She began working in community violence prevention in 2015 as the chief operating officer and interim executive director of Kings Against Violence Initiative, during which she "developed and led the organization’s public health strategies that addressed violence and trauma in Brooklyn, New York."
“I am honored to join the City of Atlanta as its first Director of Violence Reduction. Combatting violence is a deeply personal issue for me, as it is for so many people across our great city. I look forward to working hand-in-hand with our communities and stakeholders to implement evidence-informed, community driven solutions to reduce interpersonal violence,” Clemons Moore said in a statement.
The office will now also oversee the violence reduction programs in the two targeted neighborhoods, using $5 million in American Rescue Plan funds.
The Cure Violence model, the mayor's release said, "leverages disease control and behavioral health methods which include but are not limited to: support and facilitate people at high-risk for committing violence through a change in thinking and conflict resolution, interrupt the transmission of retaliatory violence and create opportunities for community norms to change toward a non-violence culture."
Its advocates say it's been shown to decrease shootings in area where it's been deployed by more than 70%.
The city is currently seeking nonprofit partners to implement the model in the Westside and southwest Atlanta areas.

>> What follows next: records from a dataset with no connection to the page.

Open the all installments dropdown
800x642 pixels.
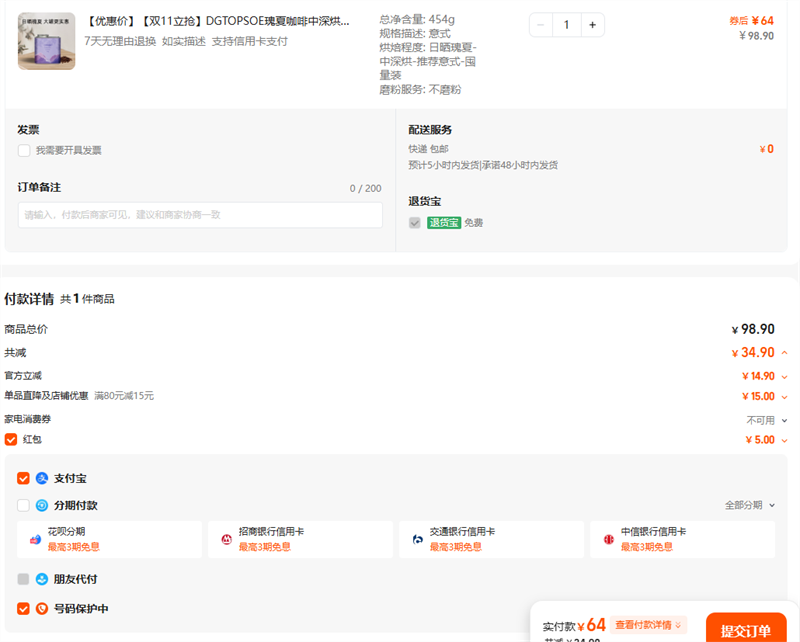pyautogui.click(x=750, y=506)
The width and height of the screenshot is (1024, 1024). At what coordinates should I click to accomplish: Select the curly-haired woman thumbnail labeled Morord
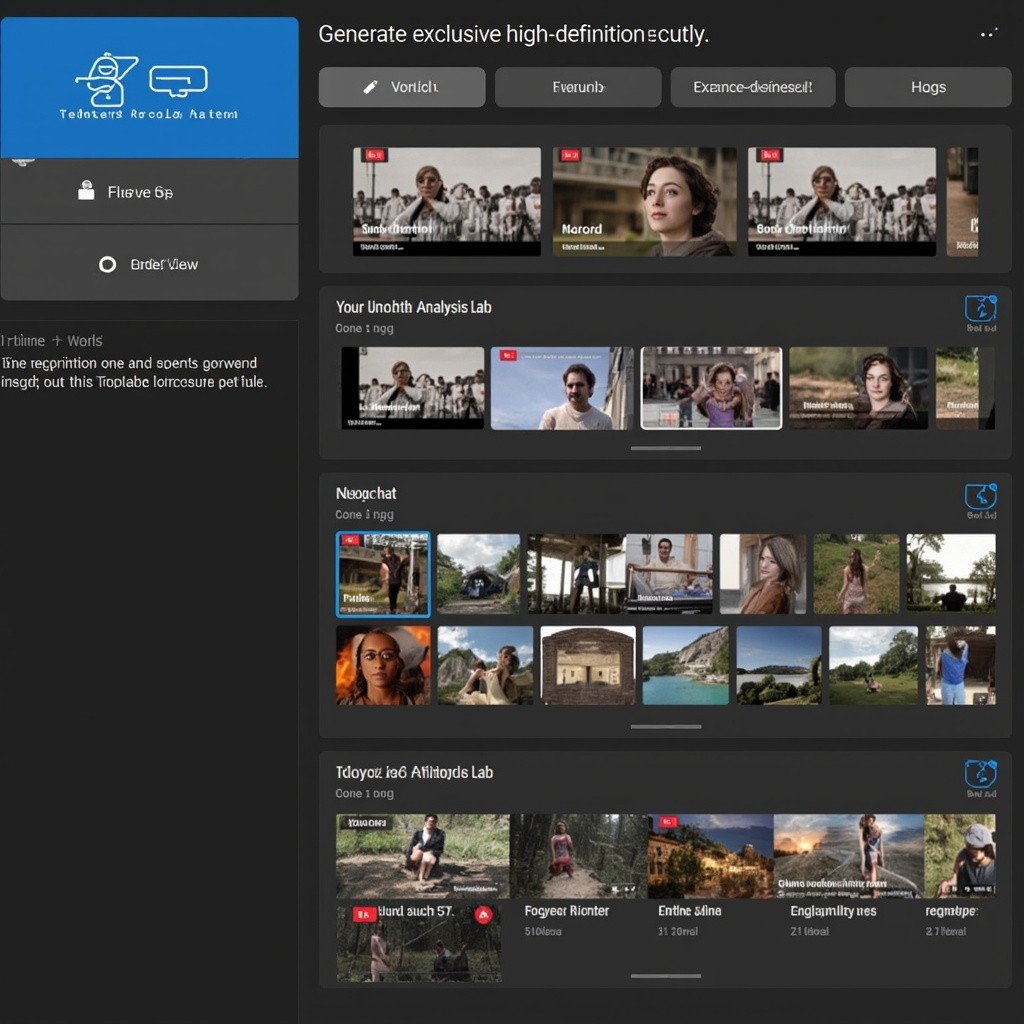644,202
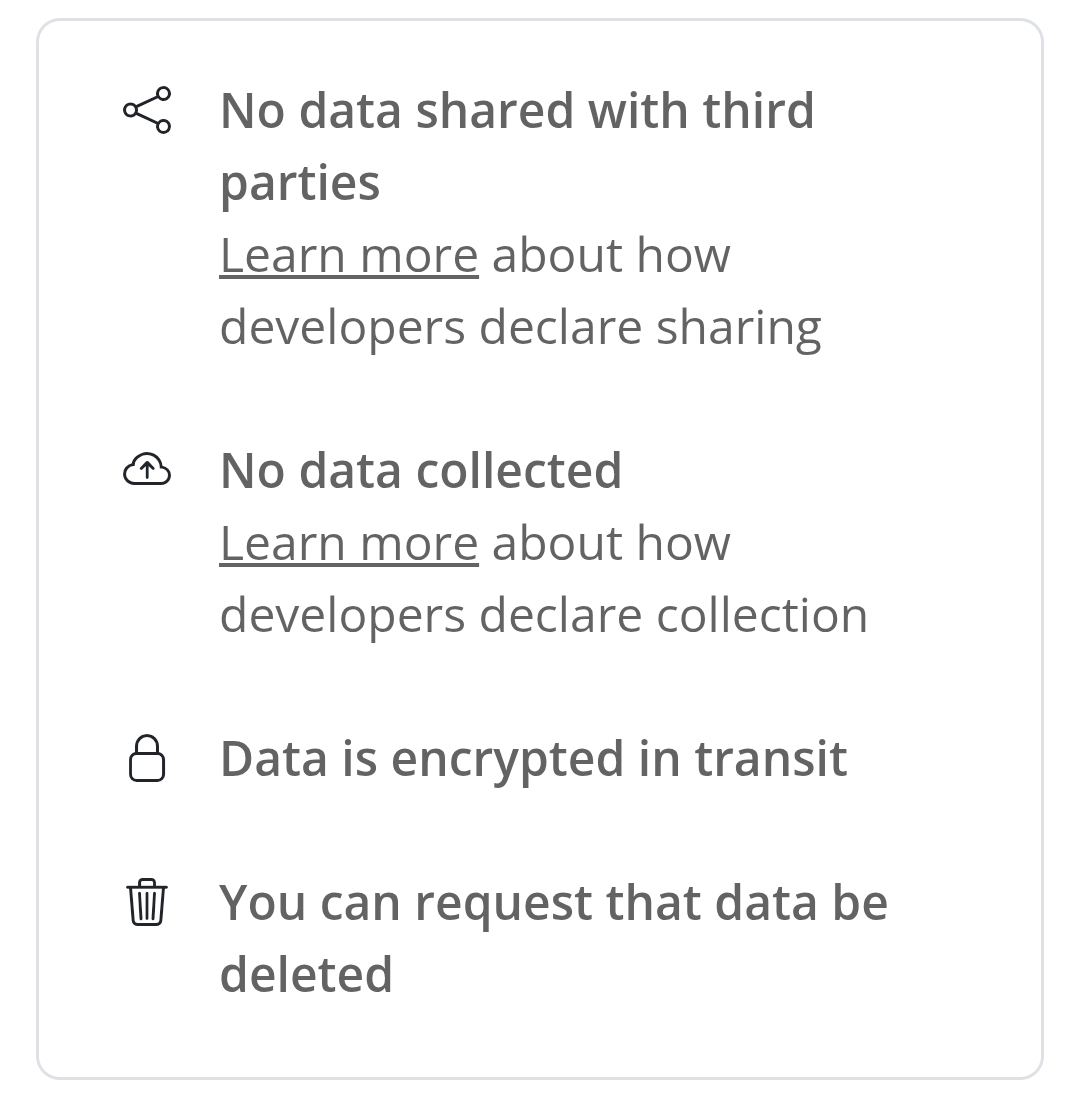Click the "developers declare sharing" text
The height and width of the screenshot is (1097, 1080).
click(520, 327)
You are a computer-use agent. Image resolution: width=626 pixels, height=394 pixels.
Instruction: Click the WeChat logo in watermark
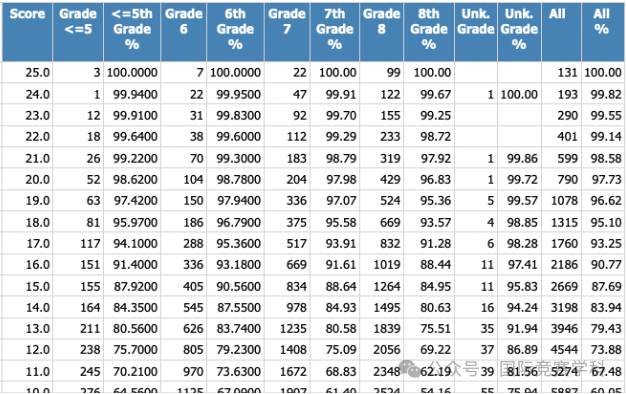coord(410,368)
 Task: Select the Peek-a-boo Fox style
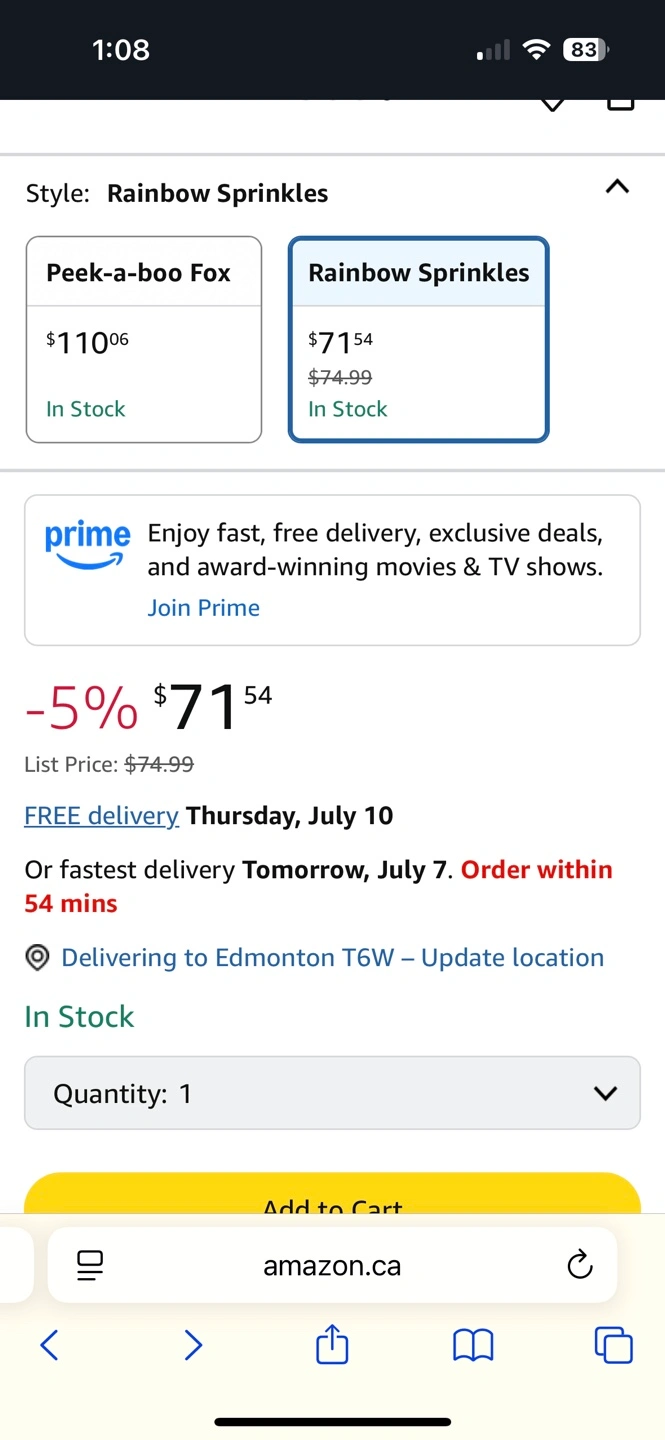click(144, 339)
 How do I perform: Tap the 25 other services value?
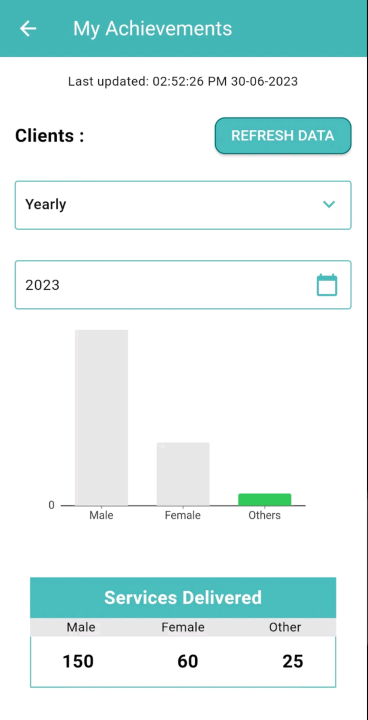coord(293,662)
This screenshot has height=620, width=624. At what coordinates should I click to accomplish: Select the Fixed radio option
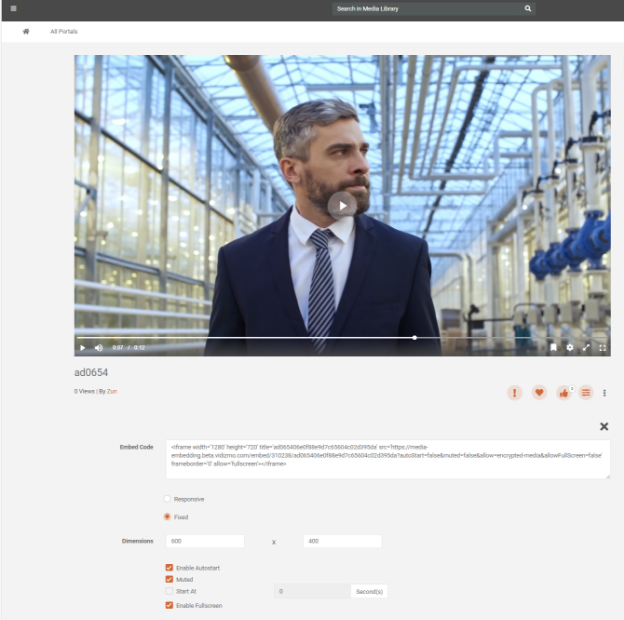click(167, 517)
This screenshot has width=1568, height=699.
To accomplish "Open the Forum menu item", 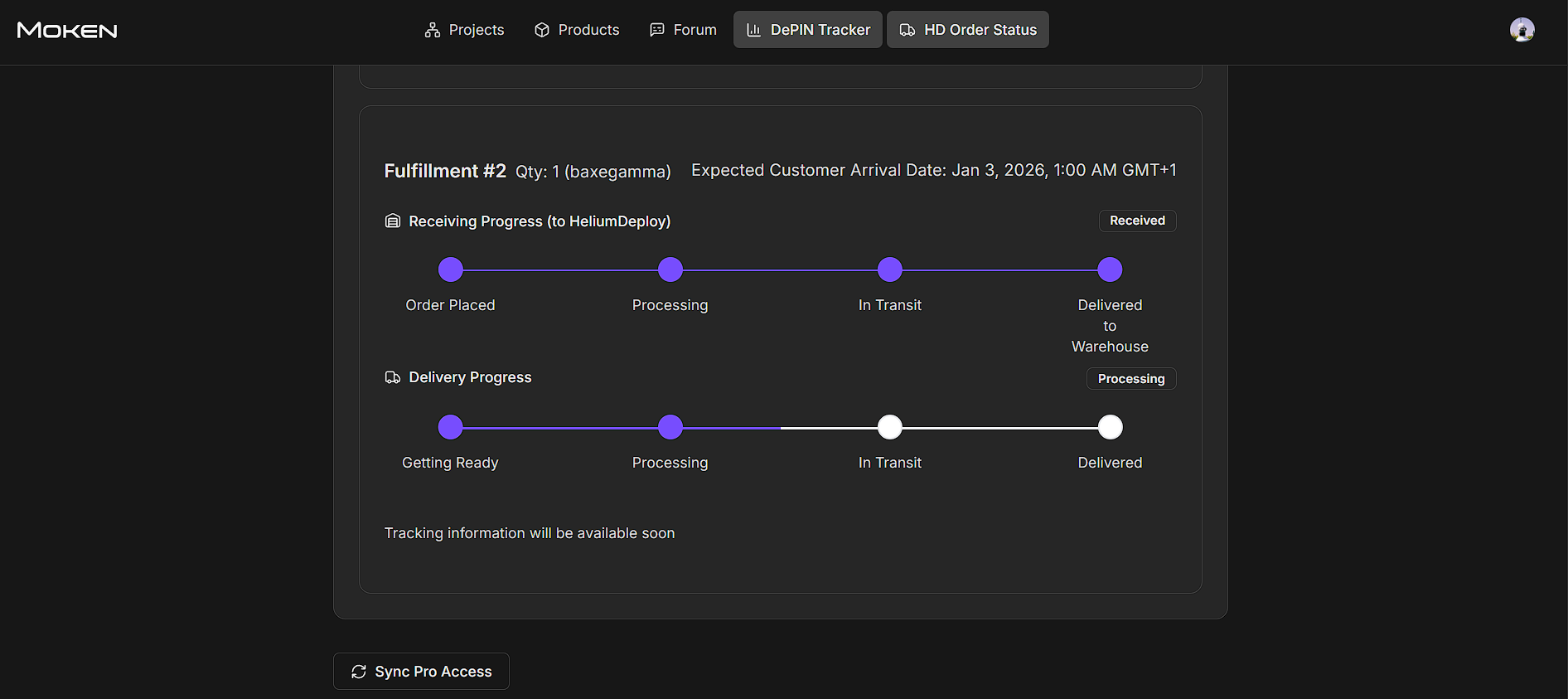I will (683, 30).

Back in July, the mayor's $70 million proposal came out of a an anti-violence advisory council she had formed in response to the concern around rising crime earlier in the year (there is evidence the crime spike has begun to subside across the country).
Recommendations included:
- Expanding community violence intervention programs;
- Expanding the Atlanta Police Department Repeat Offender Unit to track violent repeat offenders;
- Increasing the resources of APD's License and Permit Team to "enhance nuisance property enforcement" which the mayor identified as clubs that operate after hours;
- Hiring 250 additional police officers in fiscal year 2022
- Expanding a camera network of license plate readers
- Continuing a "Light up the Night" initiative to install 10,000 new streetlights by the end of 2022
It's not yet clear how much of the anti-violence program Mayor-elect Dickens will decide to continue with when he takes office next month.